Full automatic virtual deployment, High Availablity mode
^^^^^^^^^^^^^^^^^^^^^^^^^^^^^^^^^^^^^^^^^^^^^^^^^^^^^^^^

This example will deploy the high-availability flavor of SFC scenario
os_odl-l2_sfc-ha in a fully automatic way, i.e. all installation steps
(Fuel server installation, configuration, node discovery and platform
deployment) will take place without any further prompt for user input.
::

 sudo bash ./deploy.sh -b file://<path-to-opnfv-fuel-repo>/config/ -l devel-pipeline -p <your-lab-name>
 -s os_odl-l2_sfc-ha -i file://<path-to-fuel-iso>

Full automatic virtual deployment, non HIGH Availablity mode
^^^^^^^^^^^^^^^^^^^^^^^^^^^^^^^^^^^^^^^^^^^^^^^^^^^^^^^^^^^^

The following command will deploy the SFC scenario with non-high-availability
flavor (note the  different scenario name for the -s switch). Otherwise it
does the same as described above.
::

 sudo bash ./deploy.sh -b file://<path-to-opnfv-fuel-repo>/config/ -l devel-pipeline -p <your-lab-name>
 -s os_odl-l2_sfc-noha -i file://<path-to-fuel-iso>

Automatic Fuel installation and manual scenario deployment
^^^^^^^^^^^^^^^^^^^^^^^^^^^^^^^^^^^^^^^^^^^^^^^^^^^^^^^^^^

A useful alternative to the full automatic procedure is to only deploy the Fuel host and to run host selection, role assignment and SFC scenario configuration manually.
::

 sudo bash ./deploy.sh -b file://<path-to-opnfv-fuel-repo>/config/ -l devel-pipeline -p <your-lab-name> -s os_odl-l2_sfc-ha -i file://<path-to-fuel-iso> -e

With -e option the installer will skip environment deployment, so an user
can do some modification before the scenario is really deployed. Another
useful option is the -f option which deploys the scenario using an existing
Fuel host.

The result of this installation is a well configured Fuel sever. The use of
the deploy button on Fuel dashboard can initiate the deployment. A user may
perform manual post-configuration as well.

Feature configuration on existing Fuel
^^^^^^^^^^^^^^^^^^^^^^^^^^^^^^^^^^^^^^

If a Fuel server is already provisioned but the fuel plugins for Opendaylight,
Openvswitch are not provided install them by:
::

 cd /opt/opnfv/
 fuel plugins --install fuel-plugin-ovs-*.noarch.rpm
 fuel plugins --install opendaylight-*.noarch.rpm

If plugins are installed and you want to update them use --force flag.

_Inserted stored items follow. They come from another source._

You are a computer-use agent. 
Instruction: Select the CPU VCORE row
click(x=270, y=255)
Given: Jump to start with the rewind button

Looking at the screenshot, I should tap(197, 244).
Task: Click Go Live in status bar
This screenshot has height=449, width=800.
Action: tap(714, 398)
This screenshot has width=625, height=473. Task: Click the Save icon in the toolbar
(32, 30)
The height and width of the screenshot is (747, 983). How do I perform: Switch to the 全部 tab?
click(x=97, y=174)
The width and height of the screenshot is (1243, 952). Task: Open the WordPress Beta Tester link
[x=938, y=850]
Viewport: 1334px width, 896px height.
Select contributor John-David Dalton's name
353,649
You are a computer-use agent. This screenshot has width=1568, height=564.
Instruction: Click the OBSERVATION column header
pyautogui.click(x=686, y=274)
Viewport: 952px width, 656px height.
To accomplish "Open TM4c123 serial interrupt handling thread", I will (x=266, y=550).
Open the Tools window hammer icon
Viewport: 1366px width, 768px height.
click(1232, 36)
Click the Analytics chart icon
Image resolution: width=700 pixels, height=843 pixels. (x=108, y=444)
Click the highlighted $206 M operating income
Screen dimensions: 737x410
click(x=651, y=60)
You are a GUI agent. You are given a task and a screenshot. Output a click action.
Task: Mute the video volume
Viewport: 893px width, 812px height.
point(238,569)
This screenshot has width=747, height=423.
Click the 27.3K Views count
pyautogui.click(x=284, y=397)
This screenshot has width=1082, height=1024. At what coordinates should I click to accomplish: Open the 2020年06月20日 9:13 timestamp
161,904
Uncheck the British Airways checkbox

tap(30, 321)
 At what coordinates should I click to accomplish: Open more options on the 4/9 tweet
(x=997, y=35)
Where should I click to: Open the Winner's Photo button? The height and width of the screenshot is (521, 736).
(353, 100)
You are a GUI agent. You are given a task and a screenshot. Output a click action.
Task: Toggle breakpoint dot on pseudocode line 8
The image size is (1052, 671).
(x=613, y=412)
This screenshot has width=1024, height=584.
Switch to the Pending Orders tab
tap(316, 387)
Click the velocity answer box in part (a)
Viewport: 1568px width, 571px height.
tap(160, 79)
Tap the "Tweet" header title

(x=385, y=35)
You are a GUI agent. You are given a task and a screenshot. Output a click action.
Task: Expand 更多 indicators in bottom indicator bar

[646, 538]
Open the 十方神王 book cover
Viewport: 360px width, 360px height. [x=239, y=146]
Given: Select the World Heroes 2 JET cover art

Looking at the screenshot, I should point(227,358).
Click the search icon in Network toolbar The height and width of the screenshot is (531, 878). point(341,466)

Note that One may inject other - Danube compatible - plugins to the Fuel
Master host using the command scp:

scp <plugin>.rpm root@10.20.0.2:<plugin>.rpm

Now the feature can be configured. Create a new environment with
Networking Setup:"OpenDayLight with tunneling segmentation". Then go to
settings/other and check "OpenDaylight plugin, SFC enabled",
"Install Openvswitch with NSH/DPDK, with NSH enabled". During node provision
remember assign the OpenDayLight role to the (primary)controller

Now the deploy button on fuel dashboard can be used to deploy the environment.